-- Opening Marker --

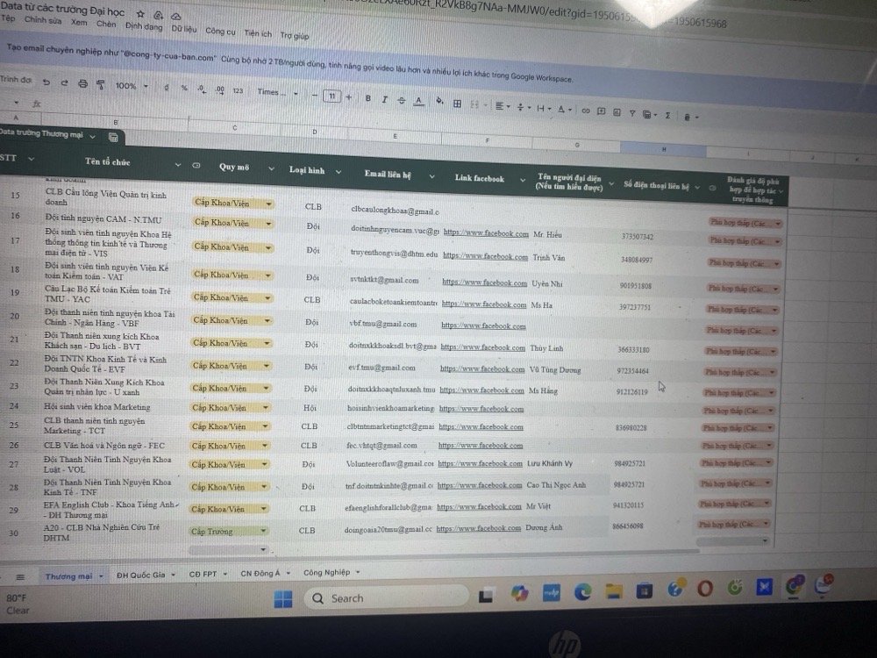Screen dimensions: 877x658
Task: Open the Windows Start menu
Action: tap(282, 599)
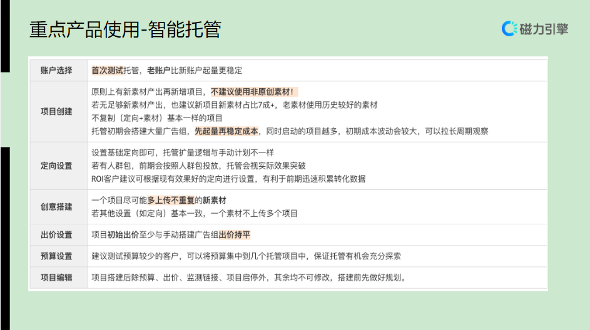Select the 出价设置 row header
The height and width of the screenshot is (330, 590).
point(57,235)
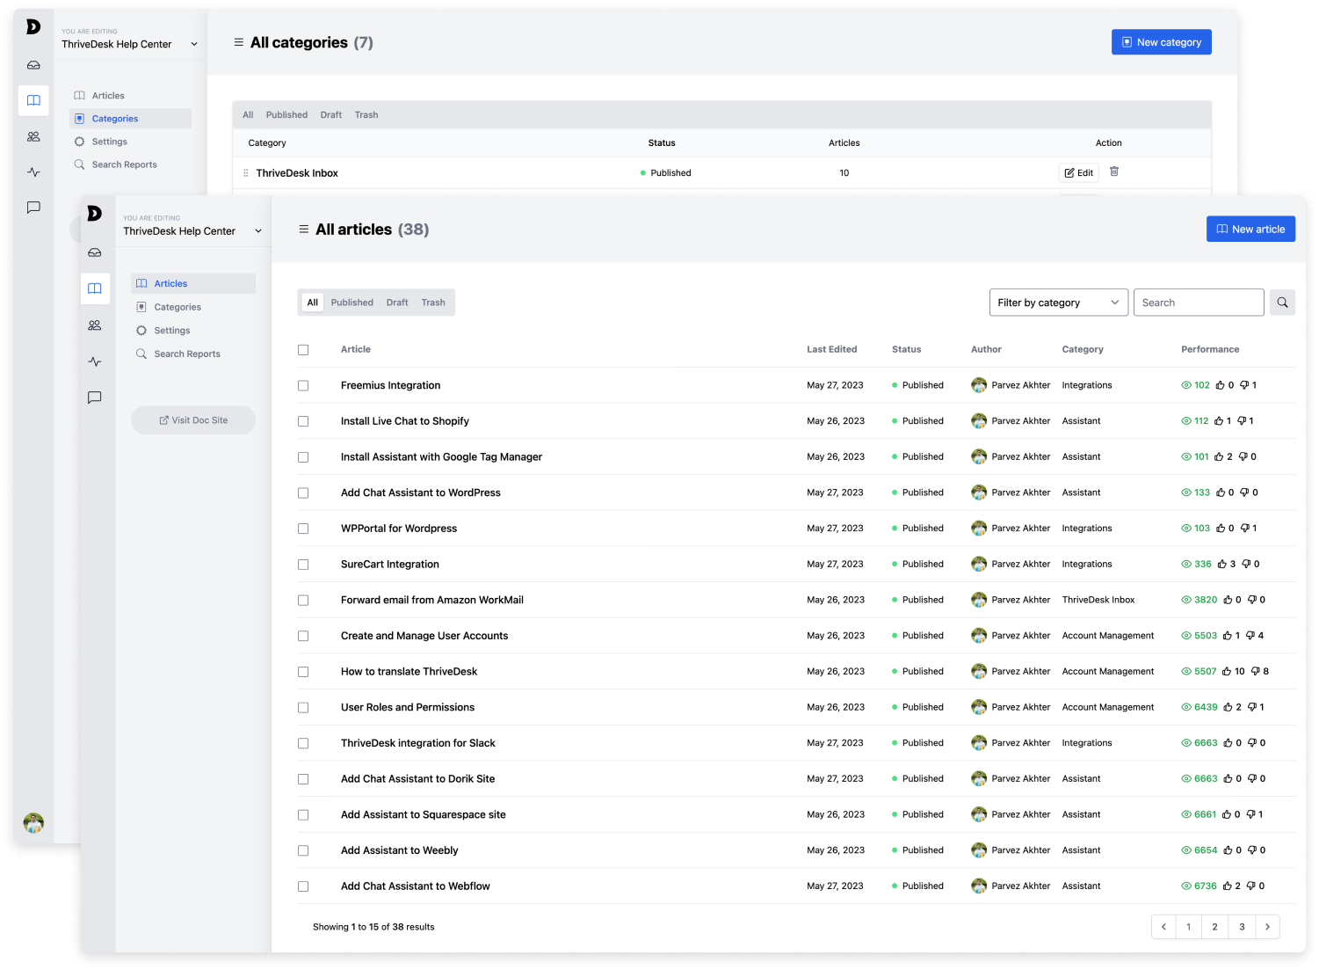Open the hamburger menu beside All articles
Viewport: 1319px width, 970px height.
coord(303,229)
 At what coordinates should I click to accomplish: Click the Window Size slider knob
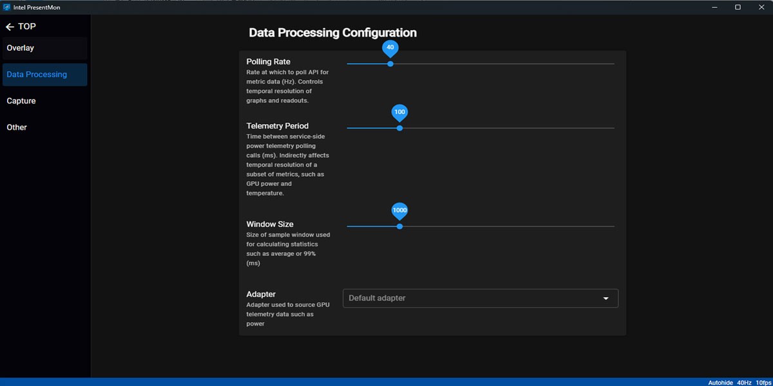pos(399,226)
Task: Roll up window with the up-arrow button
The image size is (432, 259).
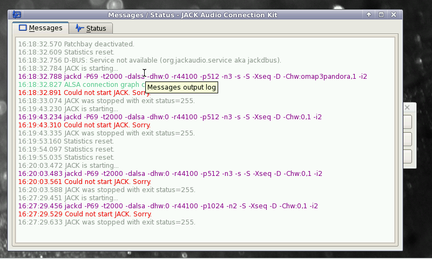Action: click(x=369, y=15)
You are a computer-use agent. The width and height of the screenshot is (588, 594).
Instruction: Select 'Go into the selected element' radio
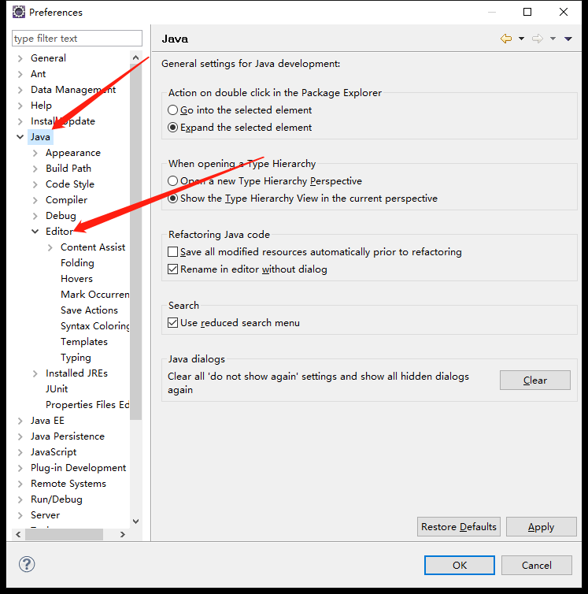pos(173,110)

-- Closing Marker --

### What the task requires
Your job is to restate, word for word, only the lines from the one holding "At what coordinates" through the end of the material; pictures stay out.

### Response box
 At what coordinates should I click to accomplish: Click the Window Size slider knob
pos(399,226)
Task: Roll up window with the up-arrow button
The image size is (432, 259).
Action: click(x=369, y=15)
You are a computer-use agent. The width and height of the screenshot is (588, 594).
Instruction: Select 'Go into the selected element' radio
pos(173,110)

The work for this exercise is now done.